▶ **EXERCISE PROMPT**: Reproduce every entry word for word.

▶ **DATA RECORDS**:
-------

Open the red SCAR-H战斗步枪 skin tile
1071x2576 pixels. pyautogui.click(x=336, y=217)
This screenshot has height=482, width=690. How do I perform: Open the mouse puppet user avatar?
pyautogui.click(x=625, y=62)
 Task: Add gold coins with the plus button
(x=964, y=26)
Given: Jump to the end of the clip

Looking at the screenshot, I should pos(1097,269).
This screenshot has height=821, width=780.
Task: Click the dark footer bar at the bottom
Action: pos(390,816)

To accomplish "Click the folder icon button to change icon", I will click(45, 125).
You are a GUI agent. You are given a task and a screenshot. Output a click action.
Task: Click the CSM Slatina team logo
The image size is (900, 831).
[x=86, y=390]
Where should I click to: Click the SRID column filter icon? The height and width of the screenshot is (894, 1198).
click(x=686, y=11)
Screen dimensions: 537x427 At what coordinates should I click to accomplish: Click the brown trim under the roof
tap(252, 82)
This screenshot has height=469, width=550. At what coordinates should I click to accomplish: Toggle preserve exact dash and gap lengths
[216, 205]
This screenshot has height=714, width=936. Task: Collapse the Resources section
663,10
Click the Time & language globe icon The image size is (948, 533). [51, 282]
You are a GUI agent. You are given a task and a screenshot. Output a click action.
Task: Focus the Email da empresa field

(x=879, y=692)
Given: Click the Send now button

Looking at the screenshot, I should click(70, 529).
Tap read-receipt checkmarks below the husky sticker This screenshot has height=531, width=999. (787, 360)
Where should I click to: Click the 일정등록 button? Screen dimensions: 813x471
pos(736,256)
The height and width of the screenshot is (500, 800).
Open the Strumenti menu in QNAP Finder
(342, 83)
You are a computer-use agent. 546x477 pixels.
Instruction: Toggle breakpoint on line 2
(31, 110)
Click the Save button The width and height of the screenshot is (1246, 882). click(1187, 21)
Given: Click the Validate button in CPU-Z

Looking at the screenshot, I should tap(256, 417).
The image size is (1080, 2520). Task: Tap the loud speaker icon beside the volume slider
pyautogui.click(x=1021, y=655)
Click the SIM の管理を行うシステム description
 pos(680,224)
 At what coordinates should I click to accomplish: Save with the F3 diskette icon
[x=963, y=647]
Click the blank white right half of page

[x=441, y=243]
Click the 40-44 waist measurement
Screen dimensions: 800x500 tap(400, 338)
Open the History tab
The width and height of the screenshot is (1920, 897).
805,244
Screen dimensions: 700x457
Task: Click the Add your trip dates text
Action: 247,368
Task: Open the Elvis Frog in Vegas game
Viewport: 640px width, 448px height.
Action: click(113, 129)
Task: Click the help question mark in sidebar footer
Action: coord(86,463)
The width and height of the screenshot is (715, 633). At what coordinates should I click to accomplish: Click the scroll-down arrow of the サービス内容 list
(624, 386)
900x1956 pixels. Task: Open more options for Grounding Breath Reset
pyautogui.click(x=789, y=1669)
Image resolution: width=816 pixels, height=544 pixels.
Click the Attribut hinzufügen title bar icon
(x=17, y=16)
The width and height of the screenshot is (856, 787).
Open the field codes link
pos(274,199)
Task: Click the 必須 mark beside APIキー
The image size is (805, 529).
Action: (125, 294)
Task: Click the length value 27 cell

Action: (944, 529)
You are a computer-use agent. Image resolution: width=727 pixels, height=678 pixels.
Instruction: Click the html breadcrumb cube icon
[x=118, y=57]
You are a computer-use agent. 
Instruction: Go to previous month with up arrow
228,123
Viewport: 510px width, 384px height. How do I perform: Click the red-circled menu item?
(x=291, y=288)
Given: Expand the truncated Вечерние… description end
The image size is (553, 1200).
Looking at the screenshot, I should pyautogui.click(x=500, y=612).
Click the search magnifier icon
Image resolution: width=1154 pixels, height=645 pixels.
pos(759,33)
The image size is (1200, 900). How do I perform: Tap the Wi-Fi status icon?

-------

▶ **YOUR SOLUTION**:
Open the red SCAR-H战斗步枪 skin tile
1071x2576 pixels. pyautogui.click(x=336, y=217)
This screenshot has height=482, width=690. How do I perform: Open the mouse puppet user avatar?
pyautogui.click(x=625, y=62)
 Task: Add gold coins with the plus button
(x=964, y=26)
Given: Jump to the end of the clip

Looking at the screenshot, I should pos(1097,269).
This screenshot has height=821, width=780.
Task: Click the dark footer bar at the bottom
Action: pos(390,816)

To accomplish "Click the folder icon button to change icon", I will click(45, 125).
You are a GUI agent. You are given a task and a screenshot. Output a click action.
Task: Click the CSM Slatina team logo
The image size is (900, 831).
[x=86, y=390]
Where should I click to: Click the SRID column filter icon? The height and width of the screenshot is (894, 1198).
click(x=686, y=11)
Screen dimensions: 537x427 At what coordinates should I click to accomplish: Click the brown trim under the roof
tap(252, 82)
This screenshot has height=469, width=550. At what coordinates should I click to accomplish: Toggle preserve exact dash and gap lengths
[216, 205]
This screenshot has height=714, width=936. Task: Collapse the Resources section
663,10
Click the Time & language globe icon The image size is (948, 533). [51, 282]
You are a GUI agent. You are given a task and a screenshot. Output a click action.
Task: Focus the Email da empresa field

(x=879, y=692)
Given: Click the Send now button

Looking at the screenshot, I should click(70, 529).
Tap read-receipt checkmarks below the husky sticker This screenshot has height=531, width=999. (787, 360)
Where should I click to: Click the 일정등록 button? Screen dimensions: 813x471
pos(736,256)
The height and width of the screenshot is (500, 800).
Open the Strumenti menu in QNAP Finder
(342, 83)
You are a computer-use agent. 546x477 pixels.
Instruction: Toggle breakpoint on line 2
(31, 110)
Click the Save button The width and height of the screenshot is (1246, 882). click(1187, 21)
Given: Click the Validate button in CPU-Z

Looking at the screenshot, I should tap(256, 417).
The image size is (1080, 2520). Task: Tap the loud speaker icon beside the volume slider
pyautogui.click(x=1021, y=655)
Click the SIM の管理を行うシステム description
 pos(680,224)
 At what coordinates should I click to accomplish: Save with the F3 diskette icon
[x=963, y=647]
Click the blank white right half of page

[x=441, y=243]
Click the 40-44 waist measurement
Screen dimensions: 800x500 tap(400, 338)
Open the History tab
The width and height of the screenshot is (1920, 897).
805,244
Screen dimensions: 700x457
Task: Click the Add your trip dates text
Action: 247,368
Task: Open the Elvis Frog in Vegas game
Viewport: 640px width, 448px height.
Action: click(113, 129)
Task: Click the help question mark in sidebar footer
Action: coord(86,463)
The width and height of the screenshot is (715, 633). At what coordinates should I click to accomplish: Click the scroll-down arrow of the サービス内容 list
(624, 386)
900x1956 pixels. Task: Open more options for Grounding Breath Reset
pyautogui.click(x=789, y=1669)
Image resolution: width=816 pixels, height=544 pixels.
Click the Attribut hinzufügen title bar icon
(x=17, y=16)
The width and height of the screenshot is (856, 787).
Open the field codes link
pos(274,199)
Task: Click the 必須 mark beside APIキー
The image size is (805, 529).
Action: (125, 294)
Task: Click the length value 27 cell

Action: (944, 529)
You are a computer-use agent. Image resolution: width=727 pixels, height=678 pixels.
Instruction: Click the html breadcrumb cube icon
[x=118, y=57]
You are a computer-use agent. 
Instruction: Go to previous month with up arrow
228,123
Viewport: 510px width, 384px height. How do I perform: Click the red-circled menu item?
(x=291, y=288)
Given: Expand the truncated Вечерние… description end
The image size is (553, 1200).
Looking at the screenshot, I should pyautogui.click(x=500, y=612).
Click the search magnifier icon
Image resolution: width=1154 pixels, height=645 pixels.
pos(759,33)
The image size is (1200, 900). How do I perform: Tap the Wi-Fi status icon?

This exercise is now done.